## WORK REQUIRED
Reproduce every line that appears below, precisely and completely.

Top of EXTRACTED ENTRIES

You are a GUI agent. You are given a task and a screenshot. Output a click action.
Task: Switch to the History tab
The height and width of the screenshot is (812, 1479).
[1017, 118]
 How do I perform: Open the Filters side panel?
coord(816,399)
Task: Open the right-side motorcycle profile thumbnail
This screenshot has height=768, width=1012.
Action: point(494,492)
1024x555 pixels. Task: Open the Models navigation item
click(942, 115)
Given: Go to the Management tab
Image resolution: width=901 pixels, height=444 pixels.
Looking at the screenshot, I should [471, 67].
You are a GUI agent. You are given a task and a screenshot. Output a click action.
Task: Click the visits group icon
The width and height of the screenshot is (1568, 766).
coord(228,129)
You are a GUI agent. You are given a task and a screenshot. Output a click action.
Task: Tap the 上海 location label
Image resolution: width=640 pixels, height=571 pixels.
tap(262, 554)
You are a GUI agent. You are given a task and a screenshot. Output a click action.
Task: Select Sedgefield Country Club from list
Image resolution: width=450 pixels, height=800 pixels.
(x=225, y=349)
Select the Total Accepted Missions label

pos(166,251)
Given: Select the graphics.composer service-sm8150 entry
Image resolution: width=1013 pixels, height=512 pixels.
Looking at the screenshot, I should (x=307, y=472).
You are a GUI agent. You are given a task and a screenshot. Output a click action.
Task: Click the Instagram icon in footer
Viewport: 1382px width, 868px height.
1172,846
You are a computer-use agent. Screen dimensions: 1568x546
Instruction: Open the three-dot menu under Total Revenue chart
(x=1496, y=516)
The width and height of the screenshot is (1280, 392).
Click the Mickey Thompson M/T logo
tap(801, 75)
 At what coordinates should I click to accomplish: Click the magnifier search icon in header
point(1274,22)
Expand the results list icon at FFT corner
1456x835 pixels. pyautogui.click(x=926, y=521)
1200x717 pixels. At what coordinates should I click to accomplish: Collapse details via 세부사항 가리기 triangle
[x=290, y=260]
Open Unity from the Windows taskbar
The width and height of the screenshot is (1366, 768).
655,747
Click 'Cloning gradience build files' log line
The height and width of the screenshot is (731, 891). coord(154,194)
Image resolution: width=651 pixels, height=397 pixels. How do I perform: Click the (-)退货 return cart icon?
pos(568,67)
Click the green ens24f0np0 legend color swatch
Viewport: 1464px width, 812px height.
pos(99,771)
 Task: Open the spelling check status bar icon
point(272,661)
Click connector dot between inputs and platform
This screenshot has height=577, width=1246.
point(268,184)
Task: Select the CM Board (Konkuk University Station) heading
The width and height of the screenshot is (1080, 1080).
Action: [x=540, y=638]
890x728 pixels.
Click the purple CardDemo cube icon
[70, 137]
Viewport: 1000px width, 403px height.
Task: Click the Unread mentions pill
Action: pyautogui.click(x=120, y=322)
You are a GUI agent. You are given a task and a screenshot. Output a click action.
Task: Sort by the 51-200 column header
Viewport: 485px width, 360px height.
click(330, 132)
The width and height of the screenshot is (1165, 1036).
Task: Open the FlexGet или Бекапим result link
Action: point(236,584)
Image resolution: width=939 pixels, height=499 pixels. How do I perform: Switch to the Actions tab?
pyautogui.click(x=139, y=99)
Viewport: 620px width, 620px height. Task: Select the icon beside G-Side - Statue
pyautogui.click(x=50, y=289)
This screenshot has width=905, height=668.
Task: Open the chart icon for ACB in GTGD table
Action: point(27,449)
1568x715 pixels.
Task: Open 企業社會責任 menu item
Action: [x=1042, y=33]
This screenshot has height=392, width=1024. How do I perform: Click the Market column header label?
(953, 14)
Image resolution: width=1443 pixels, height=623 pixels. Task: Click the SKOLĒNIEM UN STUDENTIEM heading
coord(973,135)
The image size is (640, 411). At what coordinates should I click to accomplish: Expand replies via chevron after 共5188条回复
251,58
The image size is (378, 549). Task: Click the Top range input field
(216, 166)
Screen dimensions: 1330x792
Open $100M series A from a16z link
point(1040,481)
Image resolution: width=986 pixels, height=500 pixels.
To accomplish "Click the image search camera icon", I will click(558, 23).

Bottom of EXTRACTED ENTRIES

## TASK RESULT
You are a GUI agent. You are given a task and a screenshot. Output a click action.
Task: Switch to the History tab
The height and width of the screenshot is (812, 1479).
[1017, 118]
 How do I perform: Open the Filters side panel?
coord(816,399)
Task: Open the right-side motorcycle profile thumbnail
This screenshot has height=768, width=1012.
Action: point(494,492)
1024x555 pixels. Task: Open the Models navigation item
click(942, 115)
Given: Go to the Management tab
Image resolution: width=901 pixels, height=444 pixels.
Looking at the screenshot, I should [471, 67].
You are a GUI agent. You are given a task and a screenshot. Output a click action.
Task: Click the visits group icon
The width and height of the screenshot is (1568, 766).
coord(228,129)
You are a GUI agent. You are given a task and a screenshot. Output a click action.
Task: Tap the 上海 location label
Image resolution: width=640 pixels, height=571 pixels.
tap(262, 554)
You are a GUI agent. You are given a task and a screenshot. Output a click action.
Task: Select Sedgefield Country Club from list
Image resolution: width=450 pixels, height=800 pixels.
(x=225, y=349)
Select the Total Accepted Missions label

pos(166,251)
Given: Select the graphics.composer service-sm8150 entry
Image resolution: width=1013 pixels, height=512 pixels.
Looking at the screenshot, I should (x=307, y=472).
You are a GUI agent. You are given a task and a screenshot. Output a click action.
Task: Click the Instagram icon in footer
Viewport: 1382px width, 868px height.
1172,846
You are a computer-use agent. Screen dimensions: 1568x546
Instruction: Open the three-dot menu under Total Revenue chart
(x=1496, y=516)
The width and height of the screenshot is (1280, 392).
Click the Mickey Thompson M/T logo
tap(801, 75)
 At what coordinates should I click to accomplish: Click the magnifier search icon in header
point(1274,22)
Expand the results list icon at FFT corner
1456x835 pixels. pyautogui.click(x=926, y=521)
1200x717 pixels. At what coordinates should I click to accomplish: Collapse details via 세부사항 가리기 triangle
[x=290, y=260]
Open Unity from the Windows taskbar
The width and height of the screenshot is (1366, 768).
655,747
Click 'Cloning gradience build files' log line
The height and width of the screenshot is (731, 891). coord(154,194)
Image resolution: width=651 pixels, height=397 pixels. How do I perform: Click the (-)退货 return cart icon?
pos(568,67)
Click the green ens24f0np0 legend color swatch
Viewport: 1464px width, 812px height.
pos(99,771)
 Task: Open the spelling check status bar icon
point(272,661)
Click connector dot between inputs and platform
This screenshot has height=577, width=1246.
point(268,184)
Task: Select the CM Board (Konkuk University Station) heading
The width and height of the screenshot is (1080, 1080).
Action: [x=540, y=638]
890x728 pixels.
Click the purple CardDemo cube icon
[70, 137]
Viewport: 1000px width, 403px height.
Task: Click the Unread mentions pill
Action: pyautogui.click(x=120, y=322)
You are a GUI agent. You are given a task and a screenshot. Output a click action.
Task: Sort by the 51-200 column header
Viewport: 485px width, 360px height.
click(330, 132)
The width and height of the screenshot is (1165, 1036).
Task: Open the FlexGet или Бекапим result link
Action: point(236,584)
Image resolution: width=939 pixels, height=499 pixels. How do I perform: Switch to the Actions tab?
pyautogui.click(x=139, y=99)
Viewport: 620px width, 620px height. Task: Select the icon beside G-Side - Statue
pyautogui.click(x=50, y=289)
This screenshot has width=905, height=668.
Task: Open the chart icon for ACB in GTGD table
Action: point(27,449)
1568x715 pixels.
Task: Open 企業社會責任 menu item
Action: [x=1042, y=33]
This screenshot has height=392, width=1024. How do I perform: Click the Market column header label?
(953, 14)
Image resolution: width=1443 pixels, height=623 pixels. Task: Click the SKOLĒNIEM UN STUDENTIEM heading
coord(973,135)
The image size is (640, 411). At what coordinates should I click to accomplish: Expand replies via chevron after 共5188条回复
251,58
The image size is (378, 549). Task: Click the Top range input field
(216, 166)
Screen dimensions: 1330x792
Open $100M series A from a16z link
point(1040,481)
Image resolution: width=986 pixels, height=500 pixels.
To accomplish "Click the image search camera icon", I will click(558, 23).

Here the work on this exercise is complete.